Newbie help request

There are times I feel really slow. This is one of them.

I’ve seen others told to just run the install. But I hate surprises in mid-install. I’d rather have done my homework and have everything set to receive the new OS.

I have an established Windows XP machine with two internal drives and two USB2 external drives. All drives are formatted NTFS at this time. The machine has 0.5GB RAM.

The primary drive [60GB] is partitioned into two approximately equal logical drives, C: for the OS and D: for incoming data. A third, smaller partition [approximately 1GB] is the XP swap file drive.

The secondary drive [120GB] is partitioned into two logical drives, H: which is empty and I: with archived files.

What is the best way to prepare to install QNX in a dual boot fashion? I’ve heard that only the primary drive can boot. Does that mean QNX has to go into a partion on that drive?

I’ve also heard that Linux needs to have a separate drive for the swap file. Is this true? Does it have a special format?

Should the partion that QNX goes into be formatted in a Linux format? I gather from the bit of searching I’ve done that it should not be NTFS. True?

I have PartitionMagic8.0 available to help out. One article mentioned BootMagic… Is that built into PartitionMagic?

I’ve tried answering all the above during numerous searches of the net with only limited luck. I was hoping that some gru out there would have done a nice syep-by-step for newbies like myself.

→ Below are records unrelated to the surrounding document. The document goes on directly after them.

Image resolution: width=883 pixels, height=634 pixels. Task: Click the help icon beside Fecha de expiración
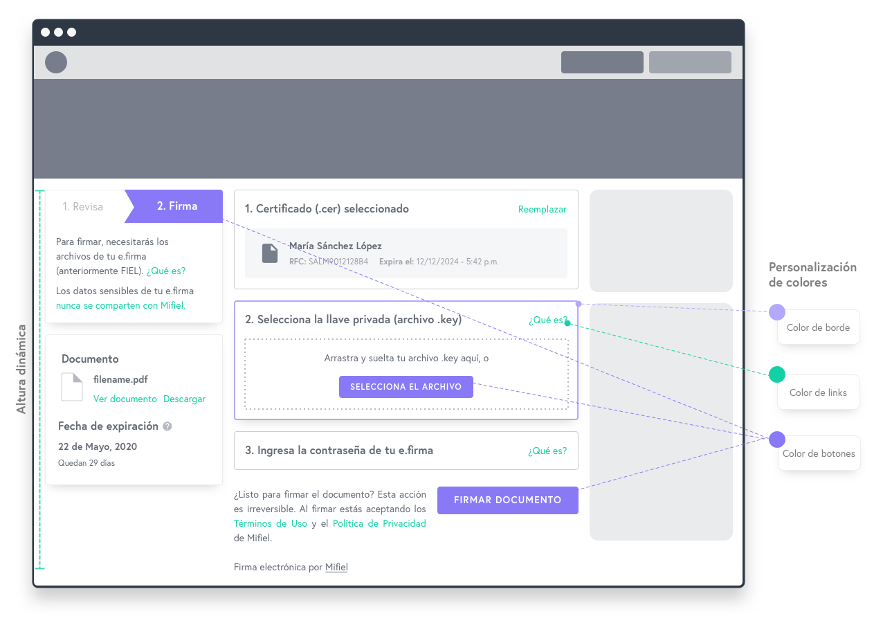[x=166, y=426]
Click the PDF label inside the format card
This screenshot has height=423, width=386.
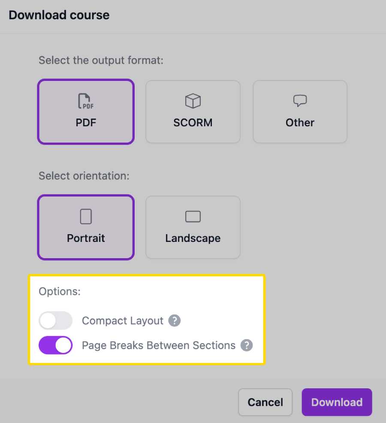pos(86,123)
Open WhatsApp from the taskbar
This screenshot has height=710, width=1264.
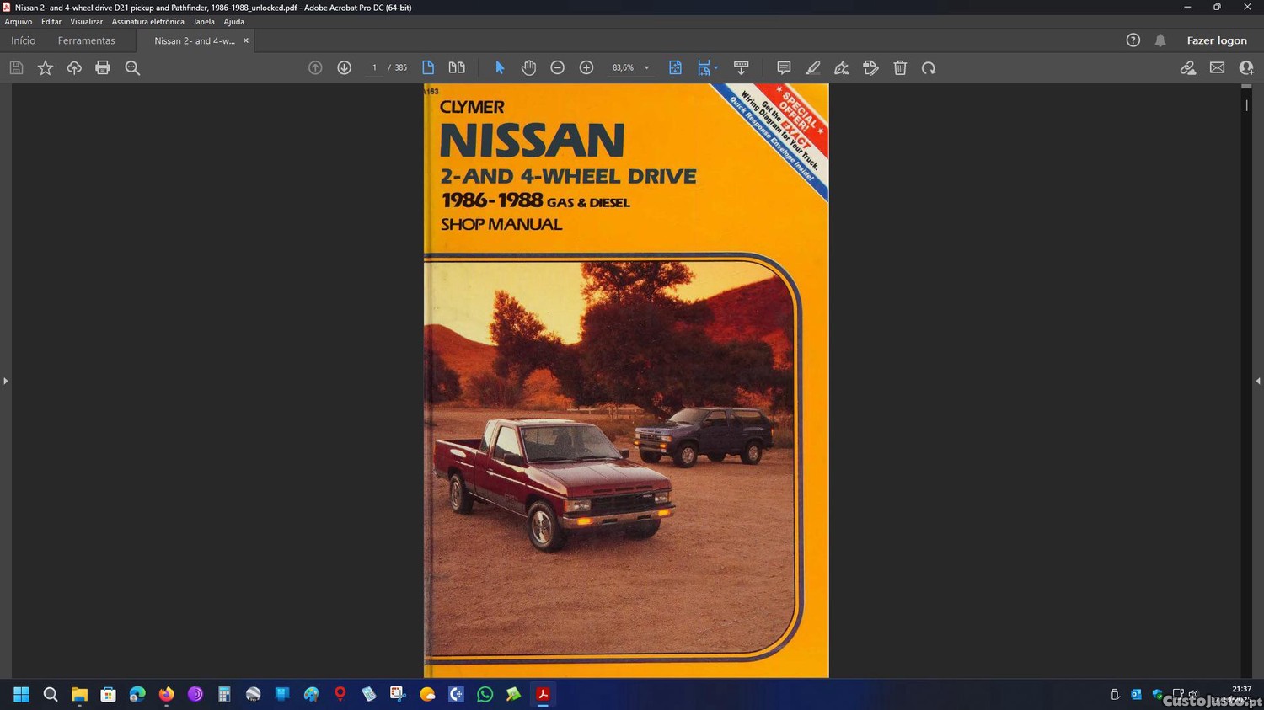485,695
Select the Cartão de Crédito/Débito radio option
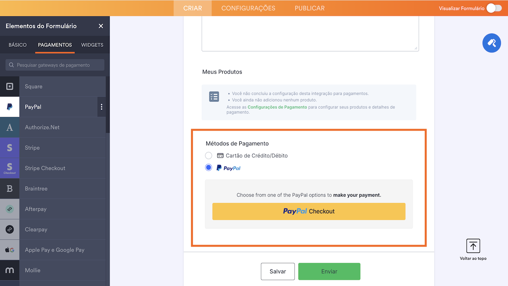The width and height of the screenshot is (508, 286). point(209,156)
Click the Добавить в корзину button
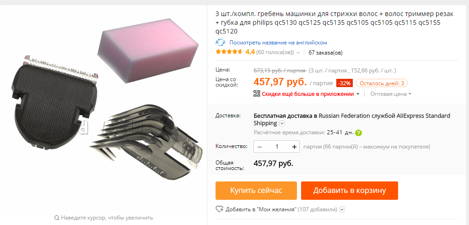Image resolution: width=469 pixels, height=225 pixels. pyautogui.click(x=350, y=191)
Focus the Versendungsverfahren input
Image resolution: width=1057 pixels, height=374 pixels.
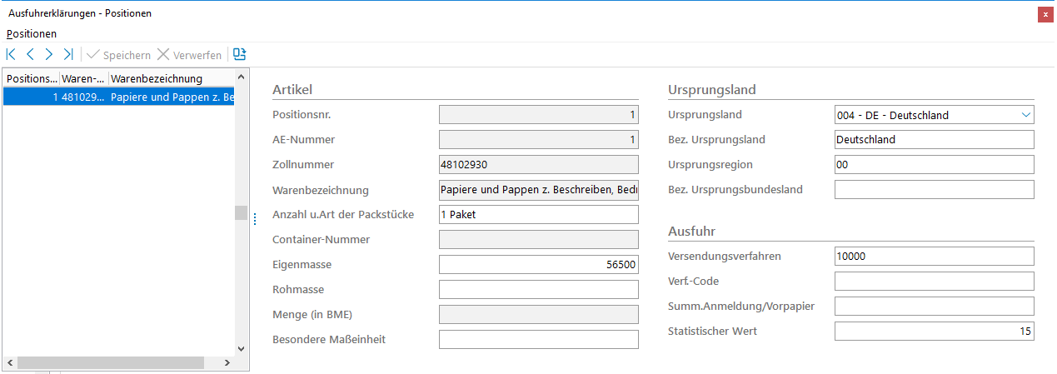pos(934,257)
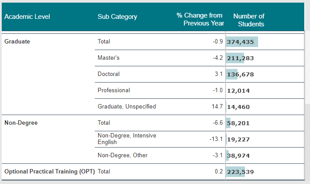Click the 374,435 graduate total bar
The image size is (310, 184).
[x=241, y=42]
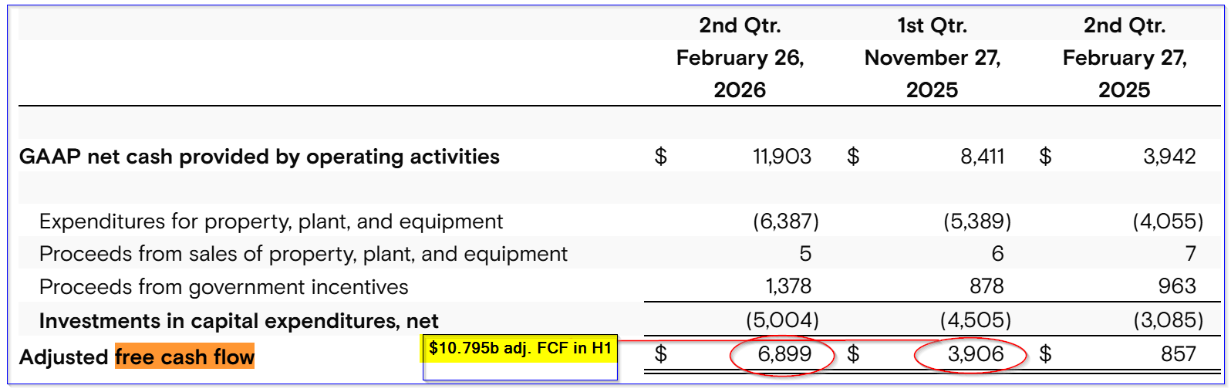Select the yellow $10.795b adj. FCF annotation note

tap(520, 349)
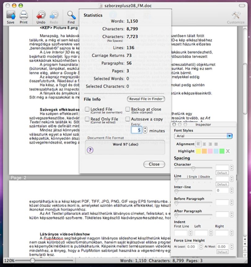The width and height of the screenshot is (251, 267).
Task: Click the autosave minutes stepper
Action: click(145, 130)
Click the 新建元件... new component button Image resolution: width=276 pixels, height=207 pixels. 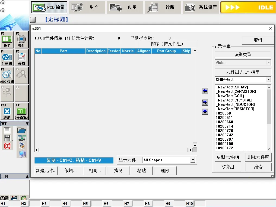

Thank you for any help you can offer.

I would say keep matters simple and put QNX on a partition in the primary drive.

Linux generally requires a partition for swap, but not a seperate drive. Linux swap has a special format, but your Linux distro will take care of that.

The QNX installer will make it the correct format, you don’t need to pre-format it.

It’s not that bad really, just make a partition on your primary disk of a few gig, and that will be enough for QNX. Pop in the CD instruct the installer to install onto that partition and you’re done.

Okay. I’ll move that data area to the empty partion on the secondary. Then I’ll use D: for QNX. We’ll see what happens. Thanks.

Booted QNX CD that was created by writing qnxnc621.iso to a blank. Got to the video set up and had to guess a little. Chose fastest refresh I was offered for vesa 1024x768 16 bit display. Next it asked for username and password…

I thought it wanted what I was going to use. Nope. It appears, it has a specific one in mind. I don’t remeber seeing one mentioned at the site. It doesn’t happen to be the ones from the QNX account does it?

Heh, one of those unix things. ‘root’ is the user name you need - and by default has no password.

QNX 6.3.0 is easier for the beginner, ie: It’s user login and management now have GUI based tools. Not to mention the user guide. :slight_smile:

Thank you. Trying again. I will get the hang of this sooner or later.

You don’t really even need to use a swap partition if you don’t want to; you can just create regular files to use for swap space. If you are using a 2.6 kernel, there isn’t even any performance penalty for doing this (the performance hit in the 2.4 kernels is very minor). Consider:

dd if=/dev/zero of=/SWAPFILE bs=1024 count=524288 mkswap /SWAPFILE swapon /SWAPFILE

That will create, activate, and add to current swap space a 512MB swap file. Fiddle around with the values of bs and count to get the size file you desire. Also place an appropriate entry in your /etc/fstab so the swap file is added to active swap space whenever you boot up:

/SWAPFILE               swap                    swap    defaults        0 0

-uberpenguin

This question has been asked so many times and been in FAQ section for a long time.